= Beginning of Section =
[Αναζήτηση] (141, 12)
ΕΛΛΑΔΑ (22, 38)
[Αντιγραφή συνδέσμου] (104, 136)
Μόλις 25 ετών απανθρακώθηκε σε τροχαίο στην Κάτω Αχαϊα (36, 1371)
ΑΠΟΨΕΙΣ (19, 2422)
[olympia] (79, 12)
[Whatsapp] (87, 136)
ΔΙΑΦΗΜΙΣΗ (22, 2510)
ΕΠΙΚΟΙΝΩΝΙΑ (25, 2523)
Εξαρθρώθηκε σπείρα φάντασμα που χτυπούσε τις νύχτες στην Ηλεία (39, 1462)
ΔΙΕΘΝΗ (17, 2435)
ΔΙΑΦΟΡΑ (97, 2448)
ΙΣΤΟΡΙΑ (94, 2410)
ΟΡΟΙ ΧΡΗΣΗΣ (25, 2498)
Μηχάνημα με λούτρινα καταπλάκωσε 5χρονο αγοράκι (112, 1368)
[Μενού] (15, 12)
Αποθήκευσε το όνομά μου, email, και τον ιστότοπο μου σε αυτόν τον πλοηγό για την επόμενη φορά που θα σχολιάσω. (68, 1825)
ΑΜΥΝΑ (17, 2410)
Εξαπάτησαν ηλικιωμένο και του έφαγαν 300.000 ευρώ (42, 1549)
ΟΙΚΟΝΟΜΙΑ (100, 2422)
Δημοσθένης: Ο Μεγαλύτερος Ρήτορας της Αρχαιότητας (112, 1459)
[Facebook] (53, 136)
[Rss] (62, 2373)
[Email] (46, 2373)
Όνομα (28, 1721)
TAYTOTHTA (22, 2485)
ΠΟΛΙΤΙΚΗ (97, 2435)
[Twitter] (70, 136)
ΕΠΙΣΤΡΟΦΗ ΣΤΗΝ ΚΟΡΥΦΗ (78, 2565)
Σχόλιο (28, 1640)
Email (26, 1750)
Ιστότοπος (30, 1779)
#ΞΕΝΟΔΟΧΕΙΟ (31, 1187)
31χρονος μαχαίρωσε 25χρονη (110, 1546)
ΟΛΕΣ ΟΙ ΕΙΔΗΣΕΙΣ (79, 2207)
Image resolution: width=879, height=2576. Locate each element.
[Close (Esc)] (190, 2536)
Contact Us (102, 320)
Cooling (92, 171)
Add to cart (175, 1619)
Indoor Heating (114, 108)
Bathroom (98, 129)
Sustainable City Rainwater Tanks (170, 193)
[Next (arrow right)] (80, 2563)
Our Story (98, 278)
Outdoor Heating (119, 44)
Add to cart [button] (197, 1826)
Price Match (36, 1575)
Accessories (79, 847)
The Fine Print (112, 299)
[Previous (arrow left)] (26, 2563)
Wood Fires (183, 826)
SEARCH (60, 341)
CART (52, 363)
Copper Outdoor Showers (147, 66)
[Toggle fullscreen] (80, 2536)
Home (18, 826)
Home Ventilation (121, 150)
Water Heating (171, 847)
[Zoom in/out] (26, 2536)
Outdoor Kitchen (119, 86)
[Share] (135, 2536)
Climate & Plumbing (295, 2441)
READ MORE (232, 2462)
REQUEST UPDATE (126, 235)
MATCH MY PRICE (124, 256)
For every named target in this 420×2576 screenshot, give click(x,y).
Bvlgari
= End of Section =
= Beginning of Section =
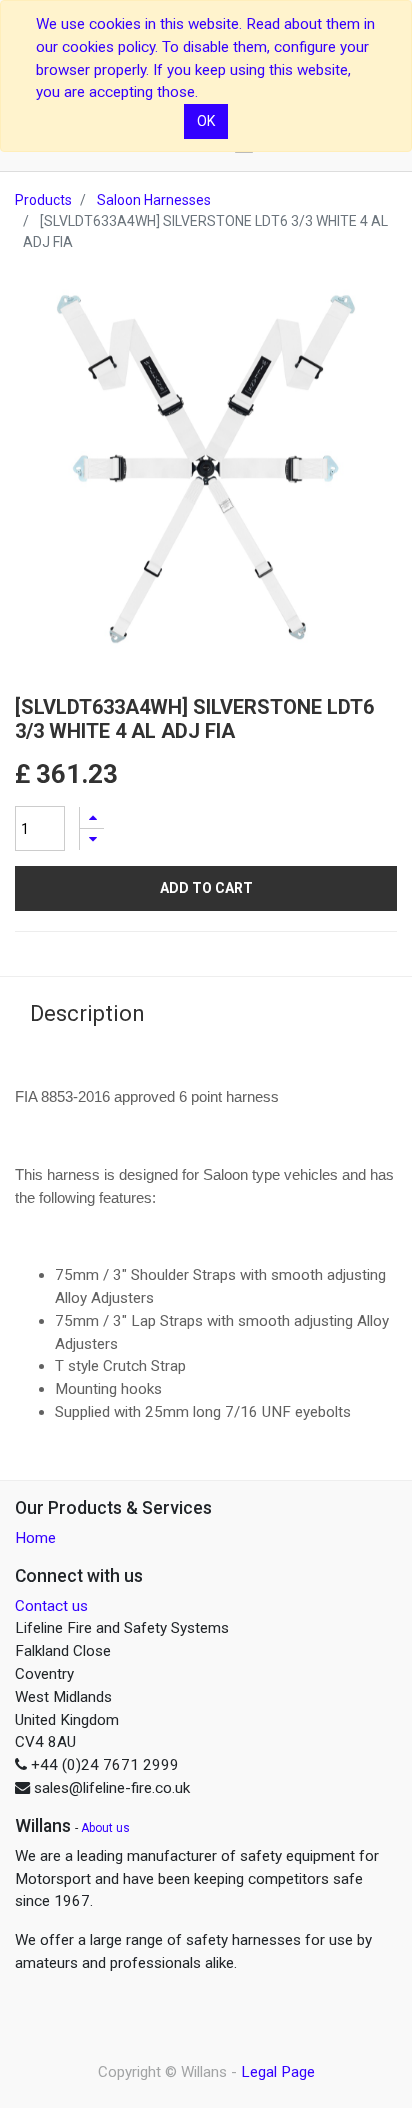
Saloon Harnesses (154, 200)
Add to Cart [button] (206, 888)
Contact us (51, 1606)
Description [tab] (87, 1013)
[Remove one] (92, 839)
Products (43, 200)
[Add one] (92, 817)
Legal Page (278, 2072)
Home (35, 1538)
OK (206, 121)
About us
= End of Section =
■ Task directions ■
Everything in the material above from the line that has "[Αναζήτηση] (141, 12)" through the line that has "SEARCH (60, 341)" must be duplicated exactly, with no other lines given.

■ Result of this exercise ■
[Αναζήτηση] (141, 12)
ΕΛΛΑΔΑ (22, 38)
[Αντιγραφή συνδέσμου] (104, 136)
Μόλις 25 ετών απανθρακώθηκε σε τροχαίο στην Κάτω Αχαϊα (36, 1371)
ΑΠΟΨΕΙΣ (19, 2422)
[olympia] (79, 12)
[Whatsapp] (87, 136)
ΔΙΑΦΗΜΙΣΗ (22, 2510)
ΕΠΙΚΟΙΝΩΝΙΑ (25, 2523)
Εξαρθρώθηκε σπείρα φάντασμα που χτυπούσε τις νύχτες στην Ηλεία (39, 1462)
ΔΙΕΘΝΗ (17, 2435)
ΔΙΑΦΟΡΑ (97, 2448)
ΙΣΤΟΡΙΑ (94, 2410)
ΟΡΟΙ ΧΡΗΣΗΣ (25, 2498)
Μηχάνημα με λούτρινα καταπλάκωσε 5χρονο αγοράκι (112, 1368)
[Μενού] (15, 12)
Αποθήκευσε το όνομά μου, email, και τον ιστότοπο μου σε αυτόν τον πλοηγό για την επόμενη φορά που θα σχολιάσω. (68, 1825)
ΑΜΥΝΑ (17, 2410)
Εξαπάτησαν ηλικιωμένο και του έφαγαν 300.000 ευρώ (42, 1549)
ΟΙΚΟΝΟΜΙΑ (100, 2422)
Δημοσθένης: Ο Μεγαλύτερος Ρήτορας της Αρχαιότητας (112, 1459)
[Facebook] (53, 136)
[Rss] (62, 2373)
[Email] (46, 2373)
Όνομα (28, 1721)
TAYTOTHTA (22, 2485)
ΠΟΛΙΤΙΚΗ (97, 2435)
[Twitter] (70, 136)
ΕΠΙΣΤΡΟΦΗ ΣΤΗΝ ΚΟΡΥΦΗ (78, 2565)
Σχόλιο (28, 1640)
Email (26, 1750)
Ιστότοπος (30, 1779)
#ΞΕΝΟΔΟΧΕΙΟ (31, 1187)
31χρονος μαχαίρωσε 25χρονη (110, 1546)
ΟΛΕΣ ΟΙ ΕΙΔΗΣΕΙΣ (79, 2207)
Image resolution: width=879, height=2576. Locate each element.
[Close (Esc)] (190, 2536)
Contact Us (102, 320)
Cooling (92, 171)
Add to cart (175, 1619)
Indoor Heating (114, 108)
Bathroom (98, 129)
Sustainable City Rainwater Tanks (170, 193)
[Next (arrow right)] (80, 2563)
Our Story (98, 278)
Outdoor Heating (119, 44)
Add to cart [button] (197, 1826)
Price Match (36, 1575)
Accessories (79, 847)
The Fine Print (112, 299)
[Previous (arrow left)] (26, 2563)
Wood Fires (183, 826)
SEARCH (60, 341)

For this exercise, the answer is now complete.